KRISHNAMURTI: Quando dizemos "exterior" e "interior", que entendemos por estas palavras? Exteriormente, existem as montanhas, as árvores, o rio, pessoas. Interiormente, encontram-se meus próprios e secretos pensamentos, esperanças, temores, reações; e há, também, o "pensador" que observa, julga, condena, avalia. Existe, pois, a separação psicológica do "pensador" e do "pensamento", ou do "experimentador" e da "coisa experimentada" — e esse é um aspecto do que se chama "interior" e "exterior"; e há a divisão mais óbvia ainda do mundo objetivo, exterior, e do mundo subjetivo, interior. Minha mulher está no "exterior" e eu no "interior" — sendo EU minha ambição, minha avidez, minha brutalidade, minha crueldade, meu amor, etc. Ora, como observais o "exterior" e como observais o "interior"? Observais com uma mente que apenas "reage", isto é, que diz: "Aquilo é bom, isto é mau", "Aquilo é uma montanha, isto é uma árvore"? Ou observais sem pensamento, sem ideia?
Talvez eu possa dizer isso um pouco mais claramente, de outra maneira.
Quando vedes uma flor, a observais "botanicamente" ou"não-botanicamente"? Isto é, dais nome à flor, ou a observais simplesmente, sem lhe dardes nome? Percebeis a diferença?
Aprofundemo-nos um pouco mais. Pelas circunstâncias de nossa existência, pela maneira como somos criados e educados, etc., que se todos nós nos tornamos embotados; vivemos semi-adormecidos e necessitamos de ser desafiados, pois do contrário cairíamos em sono profundo. Ora, vendo-me desafiado, sou forçado a observar. Em geral, observo muito pouco. Observo apenas as coisas que diretamente me cercam, as coisas que diretamente me interessam. Mas, o desafio do mundo exterior — a sociedade, os problemas econômicos, os problemas das relações, da morte, etc. — sacodem-me de minha letargia, de meu embotamento, de minha indolência, e torno-me mais desperto, mais inteligente e sensível. Começo a interrogar-me, a investigar, a buscar, a tatear, a indagar, a exigir, e, assim, já não tenho necessidade de nenhum desafio exterior; e para o homem que não tem necessidade de desafio exterior, não existe divisão entre "exterior" e "interior". Ele se acha num "estado de investigação", num estado de revolução; está constantemente a observar, a indagar acerca de tudo o que se passa em redor e dentro de si mesmo. E se assim prosseguir, esse homem se tornará sua própria luz; estará sempre completamente desperto e, por conseguinte, não necessitará de nenhum "desafio". Mas esse estado se acha muito distanciado da maioria de nós.

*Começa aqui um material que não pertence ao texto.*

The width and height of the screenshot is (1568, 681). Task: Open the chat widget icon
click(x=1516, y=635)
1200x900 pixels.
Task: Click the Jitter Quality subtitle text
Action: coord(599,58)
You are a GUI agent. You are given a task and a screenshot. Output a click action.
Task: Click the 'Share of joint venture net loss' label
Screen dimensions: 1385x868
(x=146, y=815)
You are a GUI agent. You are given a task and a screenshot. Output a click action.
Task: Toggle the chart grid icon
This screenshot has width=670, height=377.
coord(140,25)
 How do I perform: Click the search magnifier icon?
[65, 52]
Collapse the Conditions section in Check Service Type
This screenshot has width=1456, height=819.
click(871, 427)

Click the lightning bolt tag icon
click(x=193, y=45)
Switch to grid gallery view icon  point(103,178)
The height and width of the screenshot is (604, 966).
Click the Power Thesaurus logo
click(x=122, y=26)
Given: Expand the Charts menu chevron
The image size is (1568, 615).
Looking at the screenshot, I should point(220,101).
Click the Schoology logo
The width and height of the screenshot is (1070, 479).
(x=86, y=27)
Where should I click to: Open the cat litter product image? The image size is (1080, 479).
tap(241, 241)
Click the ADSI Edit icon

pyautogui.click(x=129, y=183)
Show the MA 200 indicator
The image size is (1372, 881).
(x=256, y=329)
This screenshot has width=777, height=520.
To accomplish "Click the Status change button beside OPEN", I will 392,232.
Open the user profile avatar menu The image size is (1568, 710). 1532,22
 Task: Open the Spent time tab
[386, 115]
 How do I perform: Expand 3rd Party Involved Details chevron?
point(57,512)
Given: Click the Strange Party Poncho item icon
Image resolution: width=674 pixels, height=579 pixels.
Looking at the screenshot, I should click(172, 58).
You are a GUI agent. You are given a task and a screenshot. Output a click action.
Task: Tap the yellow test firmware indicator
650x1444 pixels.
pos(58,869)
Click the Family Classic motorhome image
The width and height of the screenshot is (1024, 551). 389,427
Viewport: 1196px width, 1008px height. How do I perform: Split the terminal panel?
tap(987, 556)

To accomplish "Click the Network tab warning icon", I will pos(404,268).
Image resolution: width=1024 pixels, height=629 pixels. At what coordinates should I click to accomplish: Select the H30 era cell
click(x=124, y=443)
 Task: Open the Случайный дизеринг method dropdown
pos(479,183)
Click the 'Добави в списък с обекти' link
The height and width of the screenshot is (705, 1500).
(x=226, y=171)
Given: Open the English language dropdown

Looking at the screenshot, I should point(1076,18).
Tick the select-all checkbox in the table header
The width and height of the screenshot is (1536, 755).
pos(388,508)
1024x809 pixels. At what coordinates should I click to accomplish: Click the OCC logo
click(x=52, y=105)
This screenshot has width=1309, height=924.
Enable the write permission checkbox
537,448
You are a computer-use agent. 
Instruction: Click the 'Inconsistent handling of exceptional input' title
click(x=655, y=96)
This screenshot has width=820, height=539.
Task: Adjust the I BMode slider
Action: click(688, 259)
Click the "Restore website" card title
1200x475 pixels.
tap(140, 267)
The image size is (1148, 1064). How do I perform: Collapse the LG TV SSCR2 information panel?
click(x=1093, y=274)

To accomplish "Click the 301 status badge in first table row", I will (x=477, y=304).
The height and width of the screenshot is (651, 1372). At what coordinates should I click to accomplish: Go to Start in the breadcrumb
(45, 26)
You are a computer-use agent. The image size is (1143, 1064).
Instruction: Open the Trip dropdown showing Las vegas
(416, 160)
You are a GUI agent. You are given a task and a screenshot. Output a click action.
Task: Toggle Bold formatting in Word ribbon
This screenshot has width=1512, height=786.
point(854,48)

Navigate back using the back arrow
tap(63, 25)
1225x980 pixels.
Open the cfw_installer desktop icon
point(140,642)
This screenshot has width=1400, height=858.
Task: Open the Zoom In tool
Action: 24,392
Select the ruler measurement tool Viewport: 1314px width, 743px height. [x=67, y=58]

Dizemos que há "exterior" e "interior"; mas, psicologicamente, existe de fato tal divisão? Ou trata-se de um movimento semelhante ao da maré, que "sai" e que "entra"? Se escutastes esta pergunta e penetrastes em vós mesmo, a fim de averiguar a verdade respectiva, como olhais agora a montanha, a árvore, vossa esposa, vossos filhos, vosso próximo, vossas ideias? Qual a vossa relação com a cizânia e os malefícios que correm pelo mundo? Sois uma parte disso? Sois o resultado da sociedade, de vosso ambiente? Ou, tendo-os compreendido (a sociedade e o ambiente), vos arredastes deles? Se o fizestes, sois já, então, coisa completamente diferente; está-se verificando uma mutação, que vos dá lucidez, ardor, o sentimento de amor sem motivo.
PERGUNTA: A ação espontânea é ação correta?
KRISHNAMURTI: Sabeis quanto é difícil ser-se realmente espontâneo? Estando tão condicionados pela sociedade, vivendo da memória, do passado, que possibilidade temos de ser espontâneos? Sem dúvida, fazer uma certa coisa espontaneamente é agir sem motivo, sem cálculo, sem sentimento egoísta. Não é ação egocêntrica. O que executais procede da plenitude de vosso ser. Mas, para serdes realmente "espontâneo", precisais livrar-vos inteiramente do passado. Só a mente inocente pode ser espontânea.